La question du sens apparaît dans les années 60-70 avec la démocratisation de l’enseignement et chez les universitaires qui cherchent à sortir des idées de déterminisme social, d’inégalité des chances, voire de handicap socio-culturel pour s’intéresser aux micro-processus à travers lesquels la réussite (ou l’échec) scolaire se fabrique au quotidien pour un individu donné. Pour eux, la question devient : comment comprendre que l’échec scolaire touche massivement des enfants appartenant aux mêmes catégories sociales alors que certains d’entre eux réussissent cependant à l’école ?(1)

La question du sens renvoie à la signification subjective des actions scolaires : quel sens cela a-t-il pour un enfant singulier d’aller à l’école, d’y travailler, d’y apprendre ? L’enfant doit être considéré comme un sujet qui donne du sens à ce qu’il voit, à ce qu’il vit, aux situations qu’il rencontre, et donc aussi à la situation scolaire, à ce qu’il est en tant qu’élève, ou encore à tel type de travail... Il s’agit donc, en posant la question du sens, de réinscrire dans la compréhension de ce qui se passe, son point de vue de sujet.

« Faire sens » ne renvoie pas seulement à l’aspect cognitif des tâches scolaires. L’expression réfère aussi à une dimension personnelle et relationnelle.

 

Une double dimension

Affective et personnelle parce que c’est ce qui permet l’investissement, l’engagement. Les instructions officielles n’attendent-elles pas en effet que s’installent, dès le cycle des apprentissages premiers, « le désir ou l’envie d’apprendre, et de connaître »(2) ?

Bernard Charlot constate que « le petit d’homme est obligé d’apprendre pour être », pour se construire « dans un triple processus d’hominisation (devenir homme), de singularisation (devenir un exemplaire unique d’homme), de socialisation (devenir membre d’une communauté dont on partage les valeurs et où on occupe une place ». Mais, pour qu’il se mobilise, il faut que la situation présente pour lui un sens. « Se mobiliser, c’est réunir ses forces pour faire usage de soi comme ressource ». « Tout rapport au savoir est aussi rapport à soi-même : à travers "l’apprendre" (...) est toujours en jeu la construction de soi et son écho réflexif, l’image de soi »(3).

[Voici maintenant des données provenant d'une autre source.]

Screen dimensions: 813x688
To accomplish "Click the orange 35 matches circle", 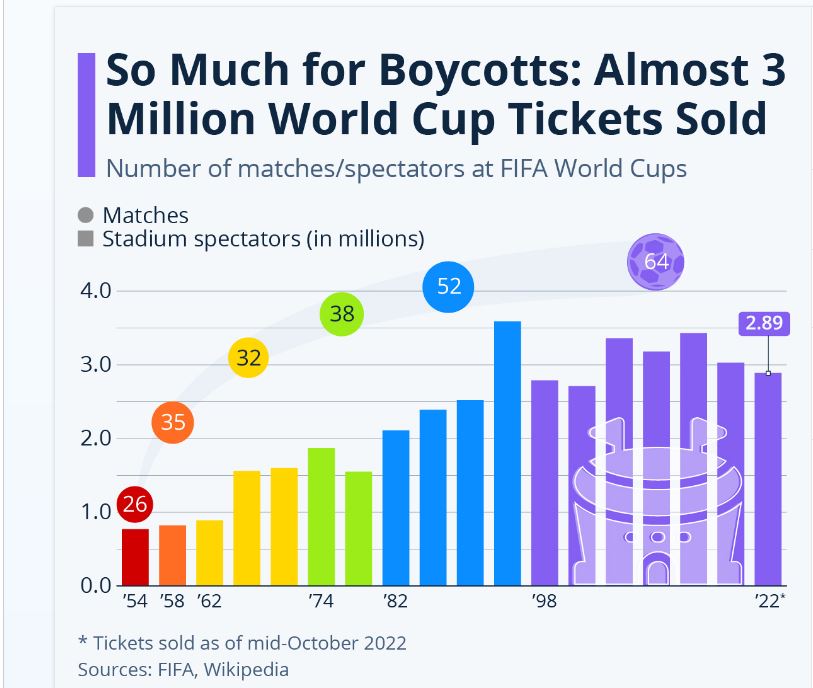I will pyautogui.click(x=173, y=422).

Relationnelle parce que l’enfant grandit et vit dans un monde de relations. Tous les éléments de la réalité ne sont pas concernés de la même manière par la recherche de sens selon le modelage culturel et familial. De même, l’entourage « prête » du sens à l’enfant avant que celui-ci n’en produise volontairement (vocalisations porteuses pour l’entourage d’une intention de signifier, interprétation des premiers dessins, des premières tentatives d’écriture).

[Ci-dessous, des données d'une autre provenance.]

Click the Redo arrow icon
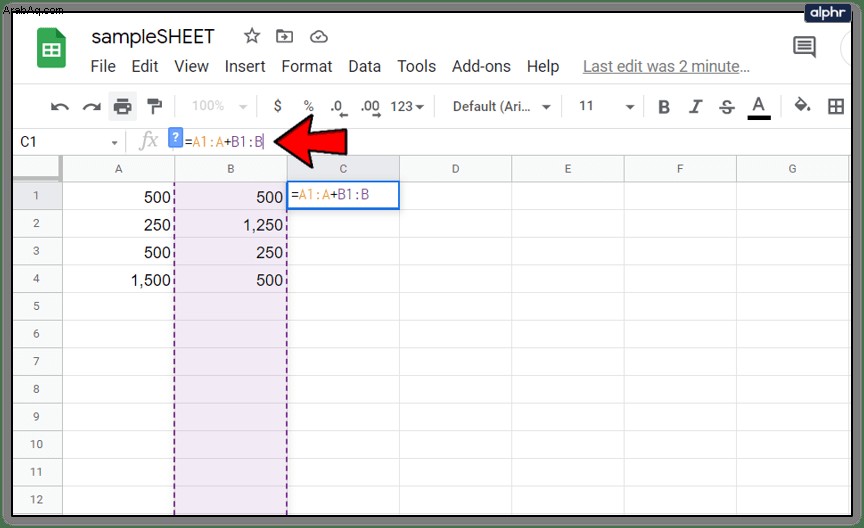The height and width of the screenshot is (528, 864). tap(91, 106)
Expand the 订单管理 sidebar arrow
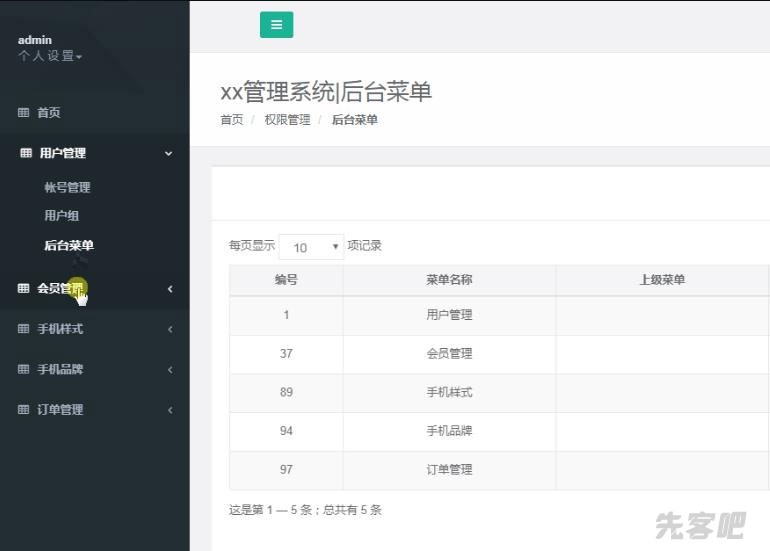The height and width of the screenshot is (551, 770). pos(170,410)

La question du sens a notamment été abordée à travers les notions de « rapport au savoir » et de « métier d’élève ».

 

Le rapport au savoir(4)

Le rapport au savoir, c’est la façon dont un individu donne du sens à un savoir en tant que produit ou que processus. Il n’est pas la simple intériorisation d’un rapport familial ou de classe aux savoirs et aux apprentissages. C’est un ensemble de représentations, d’attitudes et de comportements qui se construit au fil des situations et des rencontres, à l’intérieur et en dehors de l’école, et qui est susceptible d’évoluer.

Pour certains, leur présence à l’école ne se justifie que dans une logique de parcours scolaire. Il s’agit d’aller le plus loin possible pour monnayer un diplôme sur le marché du travail. D’autres, sans ignorer l’importance des diplômes, lient de manière étroite la progression dans l’institution et une logique d’appropriation des savoirs qui renvoie aux idées de formation personnelle, d’épanouissement, d’accès à une culture, à des valeurs.

Pour les élèves qui ne sont pas des « héritiers »(5), le sens des études et des savoirs scolaires ne va pas de soi. N’ayant que des buts trop lointains (l’insertion professionnelle), ils perdent le sens, la direction, s’égarent ou perdent confiance. Ils se repèrent mal dans les usages scolaires parce que ces repères ne leur ont pas été donnés par leurs parents et parce que l’école n’a pas essayé de les rendre visibles.

 

Le métier d’élève

La notion est proposée par Philippe Perrenoud(6). Il constate que l’école demande certes aux élèves d’apprendre mais qu’elle leur réclame aussi de se conformer à un certain nombre d’attentes, souvent implicites. Ainsi, un élève acceptable, « c’est un élève qui fait bien ou très bien son métier, c’est-à-dire qui maîtrise à peu près les rituels, les règles, les gestes, les outils, le timing, les formes, les mises en page ». Ainsi, la notion de métier d’élève permet de désigner « une forme de conformisme et de productivisme dans l’exécution de tâches répétitives ».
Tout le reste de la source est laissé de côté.